• [REQUIRED ACTION]: Select from the data all lines with the word "agent".

• [DATA TO USE]:
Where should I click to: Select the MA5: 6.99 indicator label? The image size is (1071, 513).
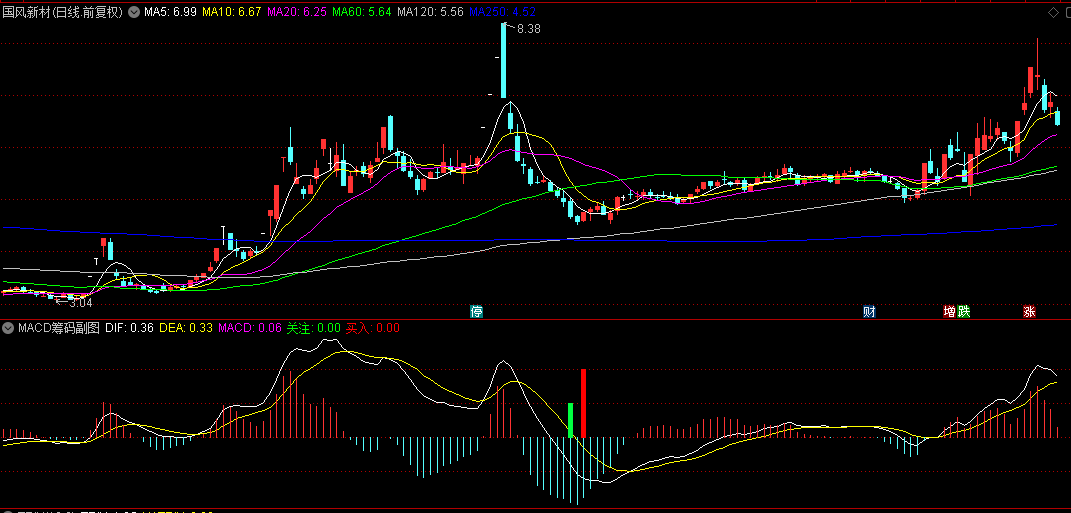171,12
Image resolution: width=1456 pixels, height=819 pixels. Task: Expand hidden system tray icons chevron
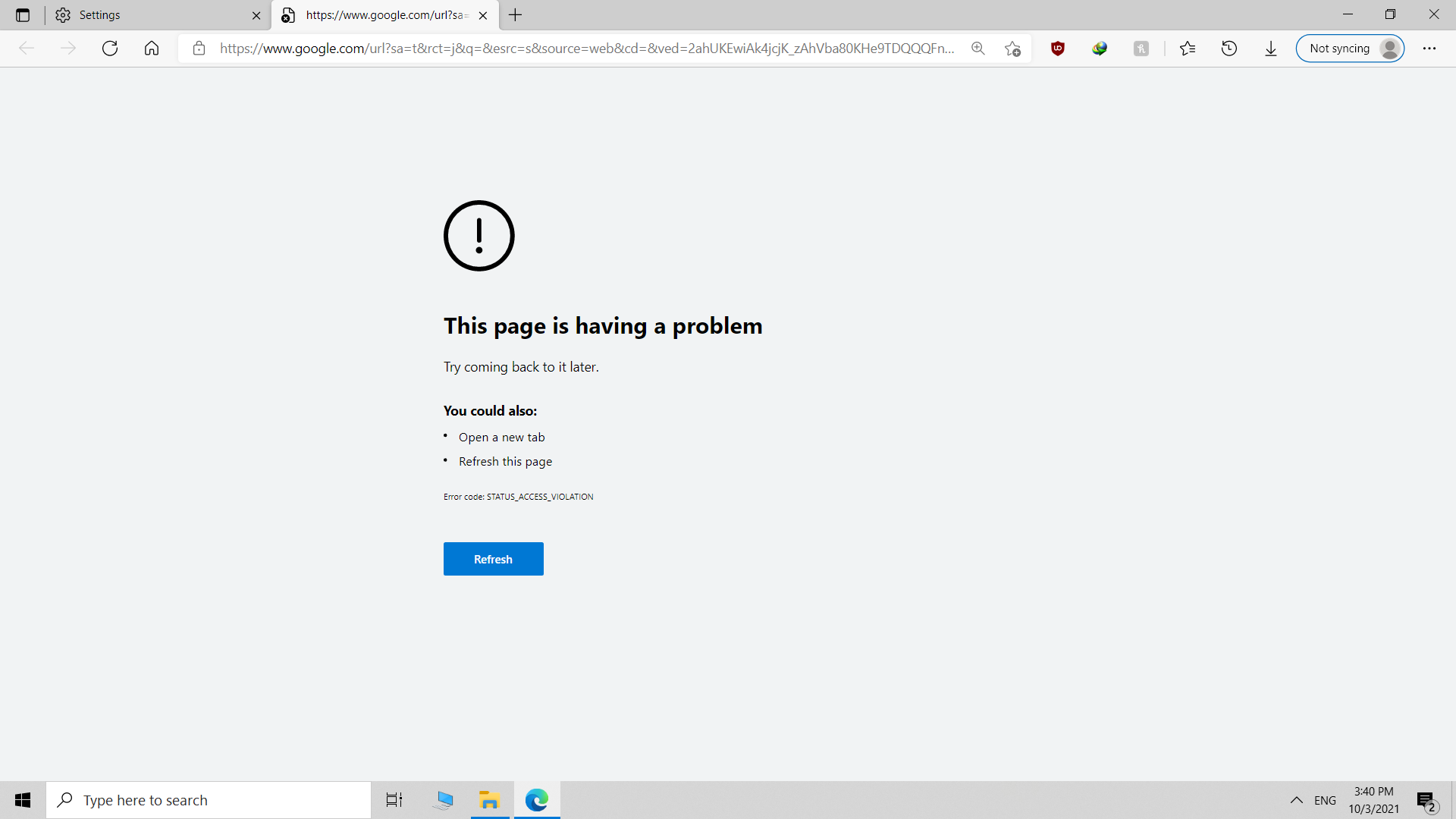(x=1297, y=800)
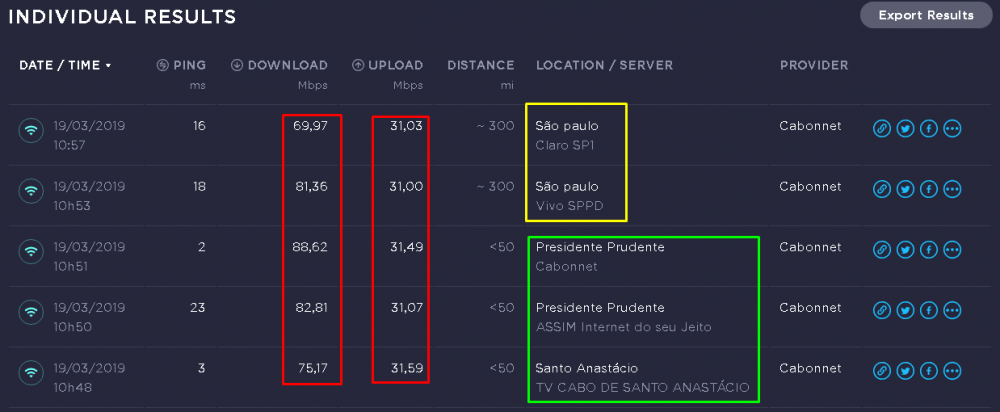
Task: Share the 10h51 result on Facebook
Action: point(928,250)
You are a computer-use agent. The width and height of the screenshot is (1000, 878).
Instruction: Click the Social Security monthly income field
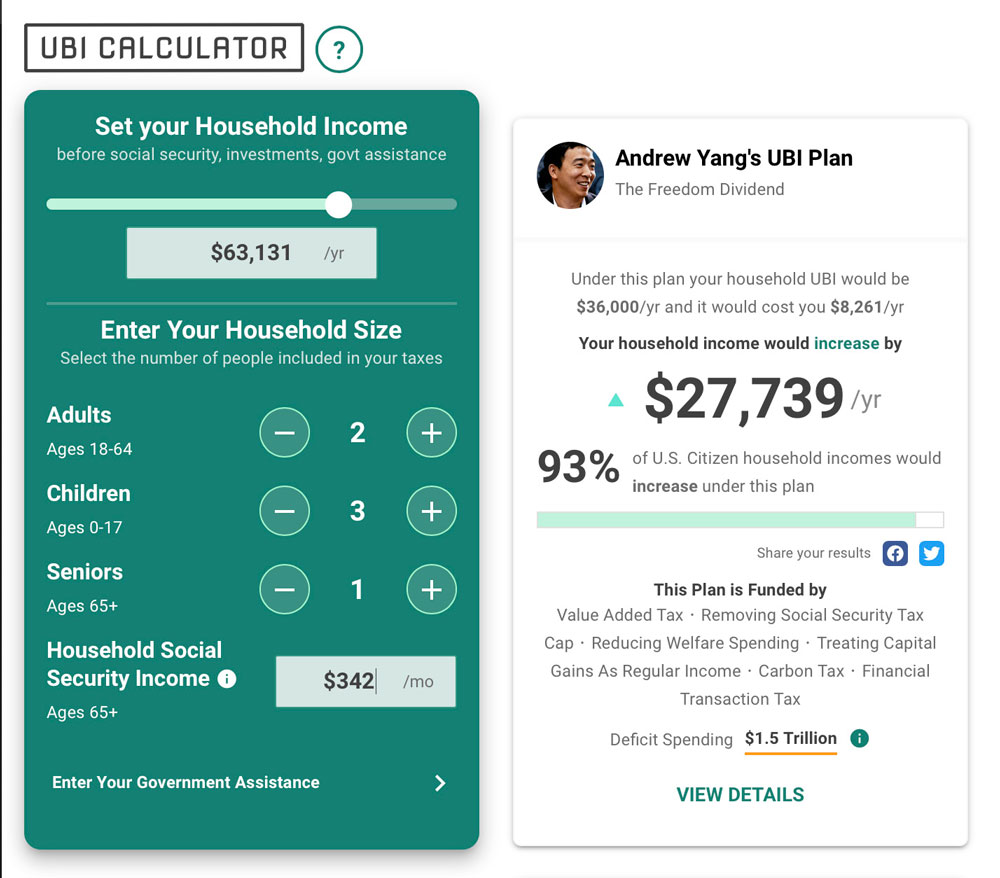366,681
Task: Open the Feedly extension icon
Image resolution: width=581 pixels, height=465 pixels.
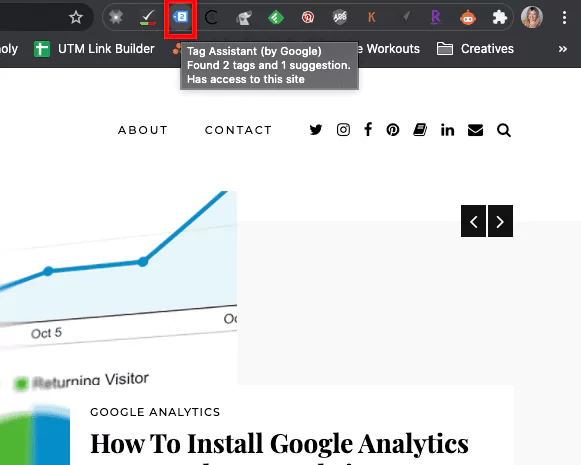Action: [x=276, y=17]
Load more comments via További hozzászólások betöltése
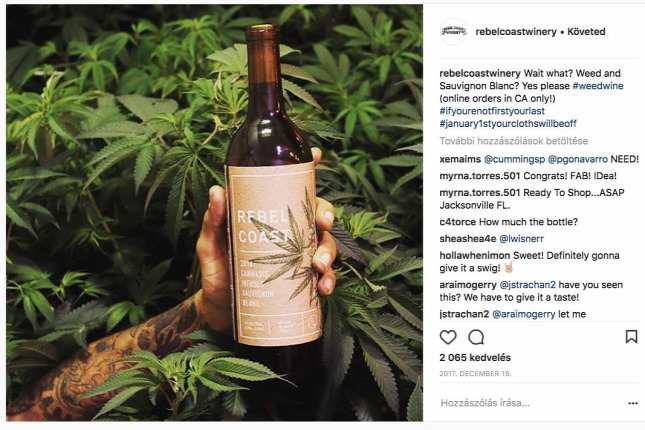 pos(513,141)
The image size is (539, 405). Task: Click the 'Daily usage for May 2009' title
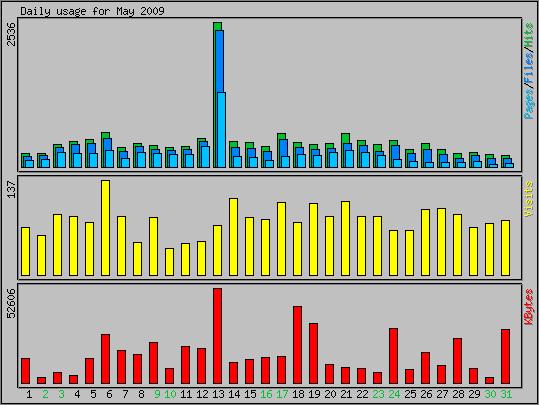click(x=92, y=11)
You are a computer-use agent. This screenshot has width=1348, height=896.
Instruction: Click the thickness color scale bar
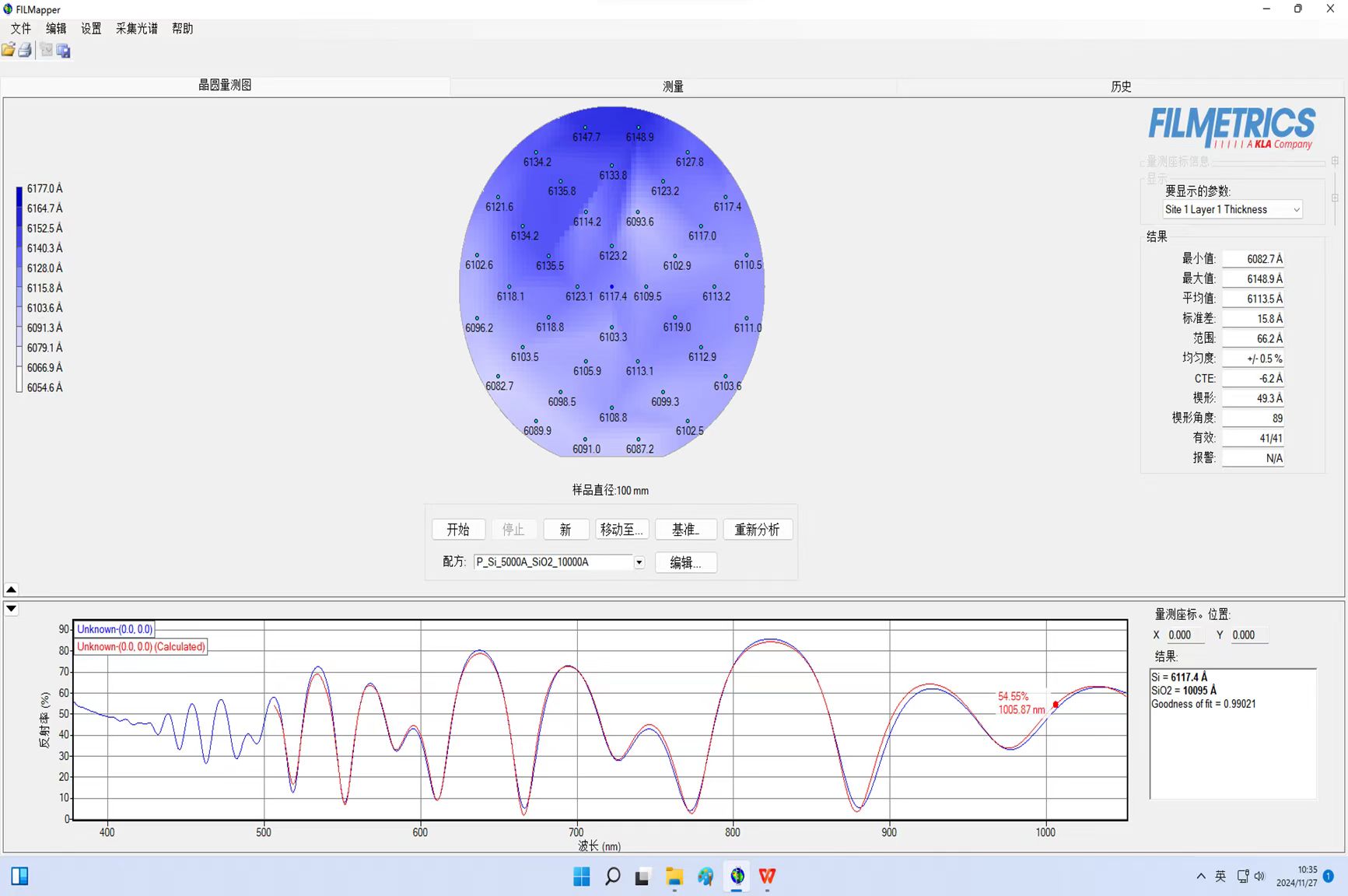coord(19,289)
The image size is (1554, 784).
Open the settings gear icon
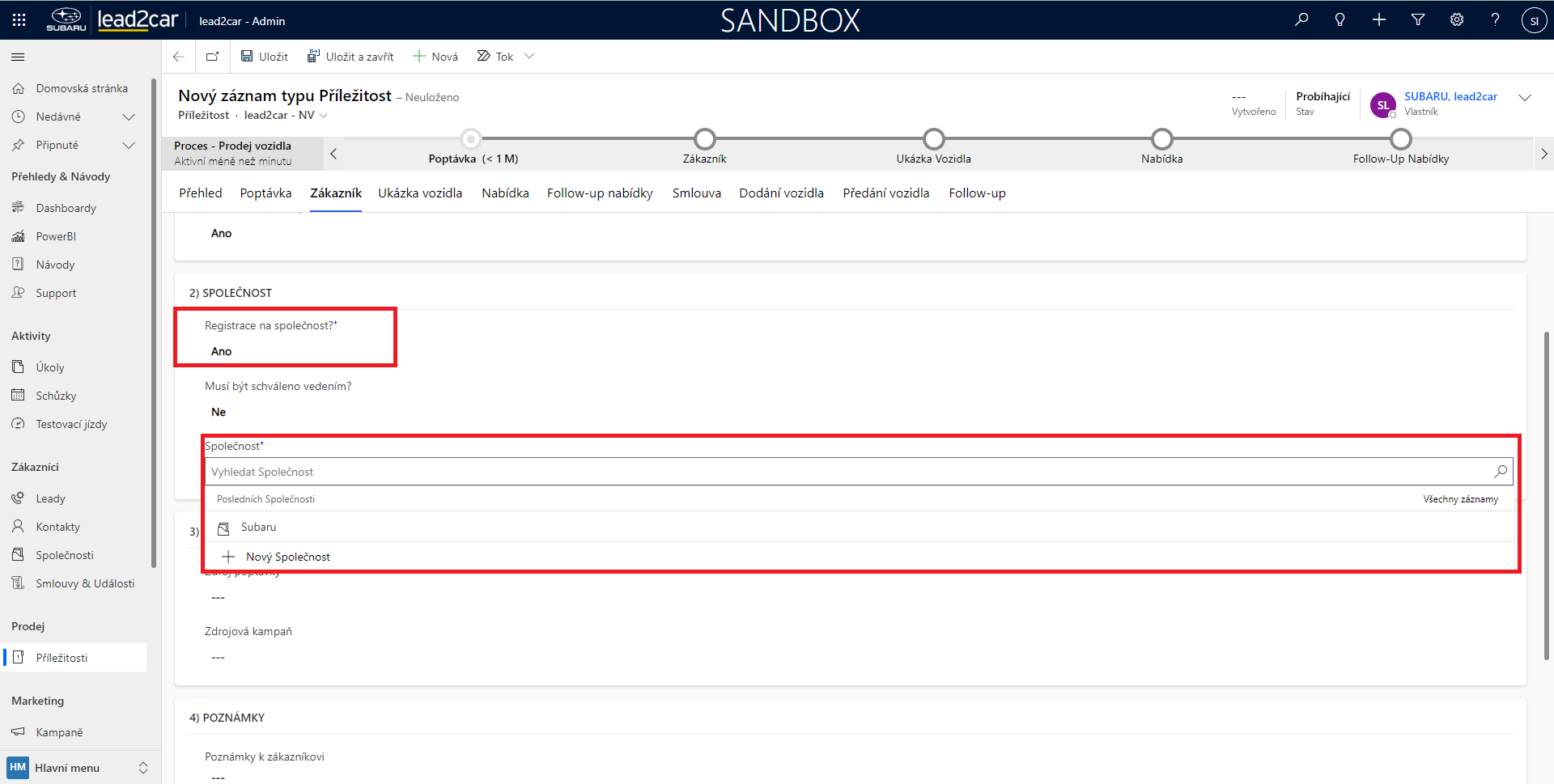click(1457, 20)
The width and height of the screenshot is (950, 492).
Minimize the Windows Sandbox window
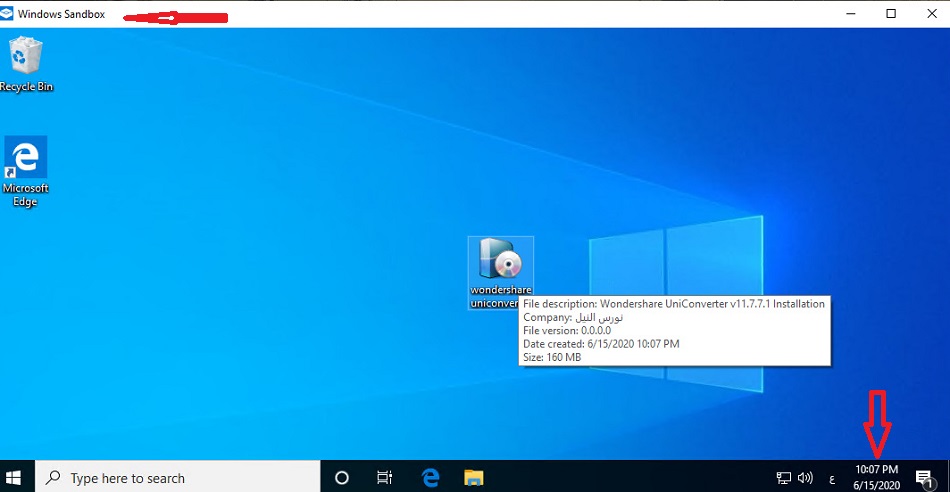[852, 14]
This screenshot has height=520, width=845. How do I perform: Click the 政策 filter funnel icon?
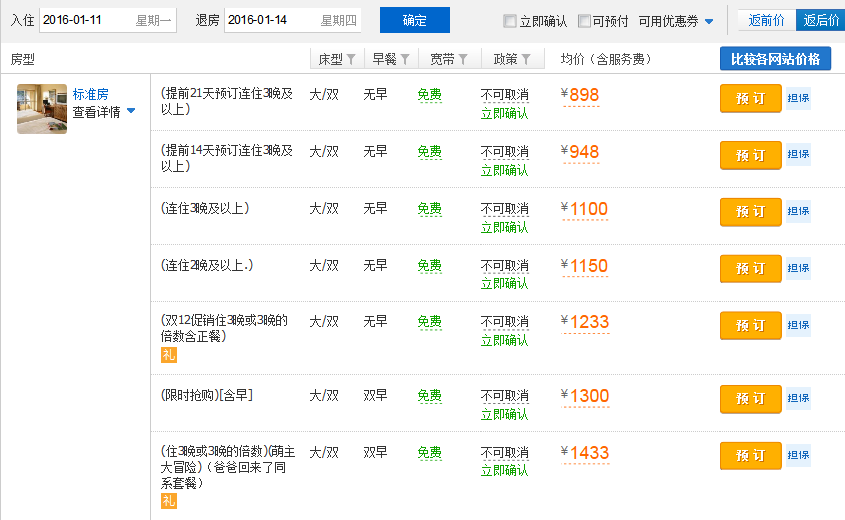pyautogui.click(x=526, y=59)

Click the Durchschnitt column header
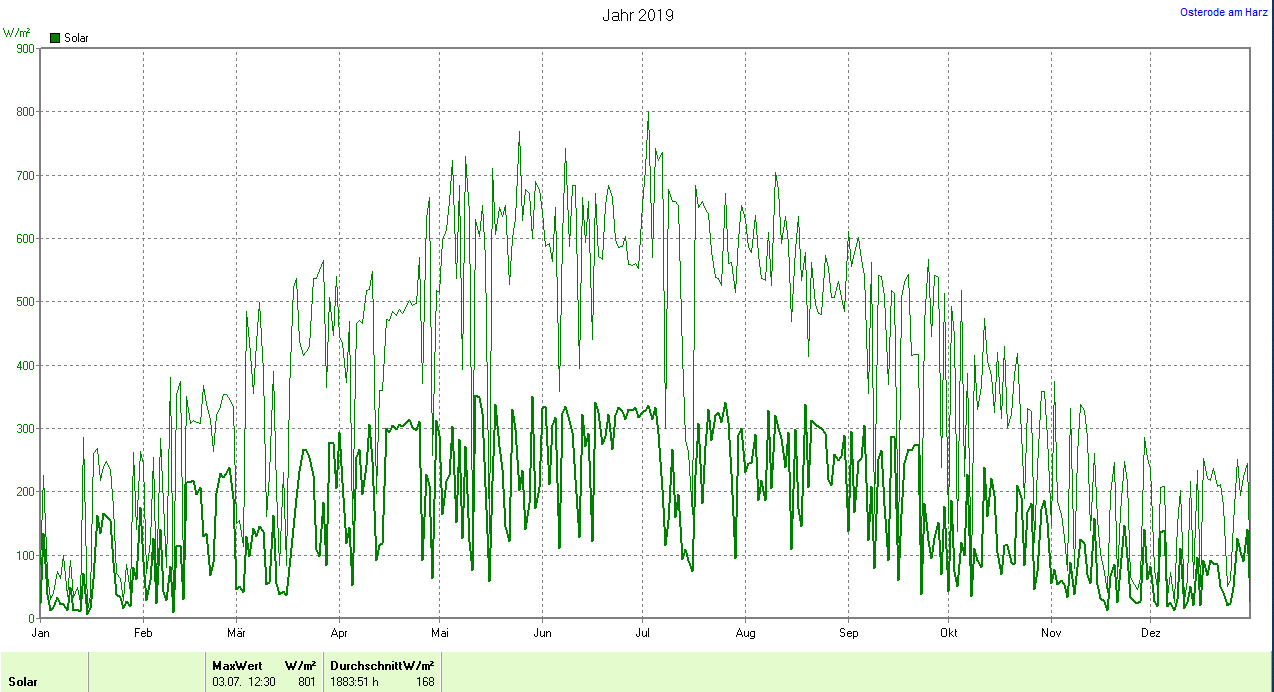click(x=366, y=666)
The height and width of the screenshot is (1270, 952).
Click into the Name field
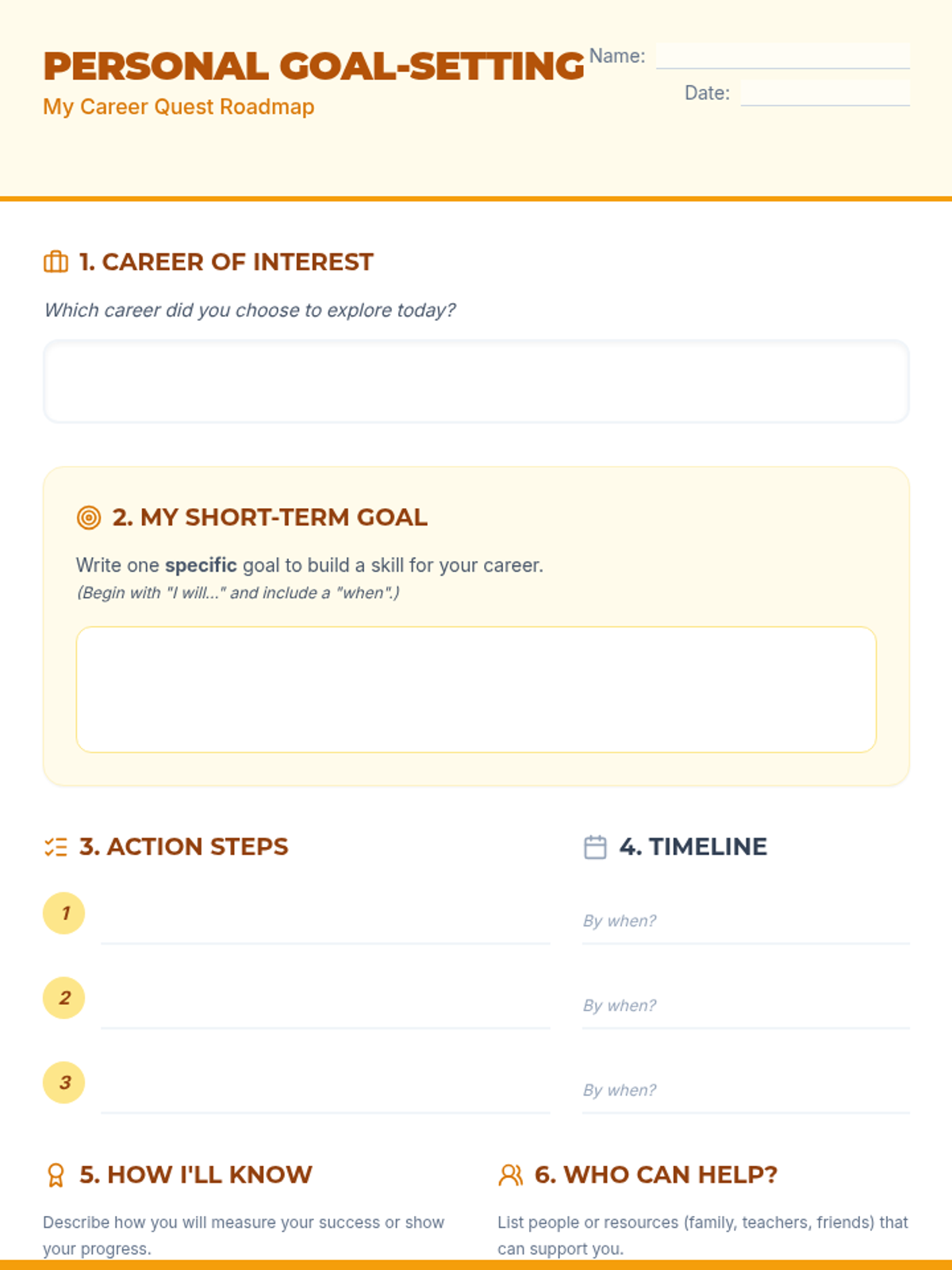click(782, 56)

• [SOLUTION TO THE PROBLEM]:
You are a computer-use agent. The width and height of the screenshot is (1000, 878).
You are a computer-use agent. This screenshot has width=1348, height=896.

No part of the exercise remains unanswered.